Pio Bosco Tikoisuva (born 1947 in Taveuni) is a Fijian former rugby union footballer and diplomat.

==Rugby career==
Tikoisuva played 19 tests for Fiji between 1968 and 1979.

Tikoisiva won his first Test cap in 1968 against Tonga. As he was aged 21, the Fijian selectors had decided that Tikoisuva was too young for Test rugby, and they omitted him from the first Test of the series. After Tonga won 8-6, he was added to the side, and Fiji went on to win the series 2 -1, with a 12-10 victory in Lautoka and a 13-9 win in Suva.

After a lengthy tour to New Zealand, where Tikoisuva played in the 9-9 draw with the Maoris, in 1970 Fiji side then toured England for the first time in a 13-match tour. It was extended to 14 matches to allow a match against a Wales "Under 25" team.
Fiji did not have much success in the early matches of the tour. They had a better result when played the traditional tour-ending match against the Barbarians.

As a result of Tikoisuva’s performance on that tour he was recruited to Harlequins.

While playing with Harlequins, he was invited to play for the Barbarians again, against Leicester, an East Midlands team and France.

On his return to Fiji in 1977, Tikoisuva captained the national team, first to a 3-0 series win over Tonga, then to a 25-21 win over the British Lions.

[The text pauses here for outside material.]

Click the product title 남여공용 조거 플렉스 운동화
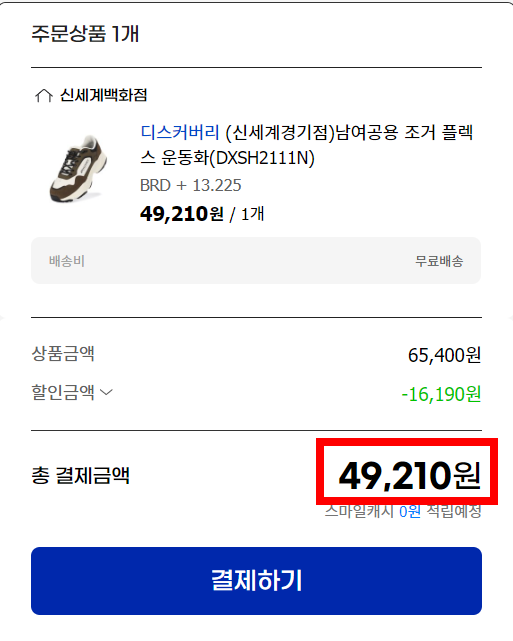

In 1978, Tikoisuva became manager and coach of the Fiji team to the Hong Kong 7s, where Fiji won for the second time in a row.

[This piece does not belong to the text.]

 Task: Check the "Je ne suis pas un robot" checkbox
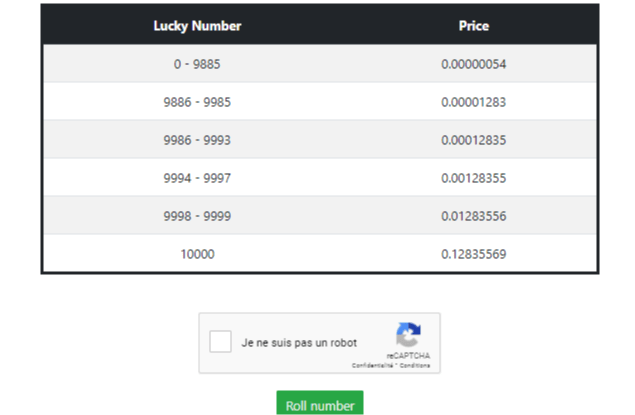point(220,341)
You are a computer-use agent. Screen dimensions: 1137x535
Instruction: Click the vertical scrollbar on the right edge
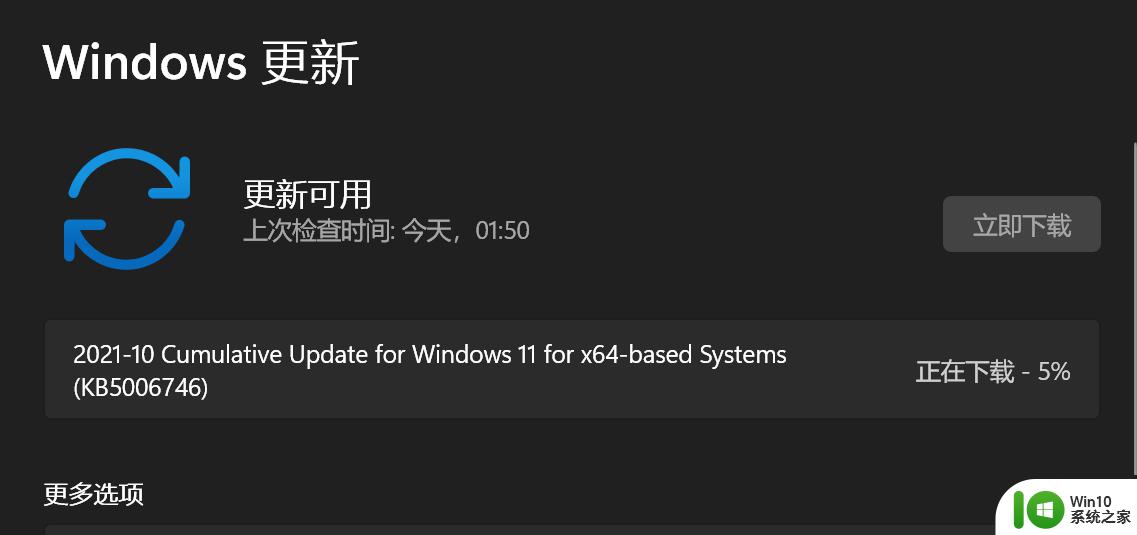coord(1134,304)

Tikoisuva retired from international rugby in 1979, playing his last match for Fiji against England in Suva, but continued to play for club rugby for the St John Marist team until the mid-1980s.

In December 2001 he was appointed the first professional CEO of the Fiji Rugby Union where he worked alongside Charlie Charters who was Deputy CEO and Marketing Director.

In December 2021 he published Emperor Bosco, an autobiography.

==Diplomatic career==
In March 2008, Bosco was appointed as His Excellency The High Commissioner for Fiji in London.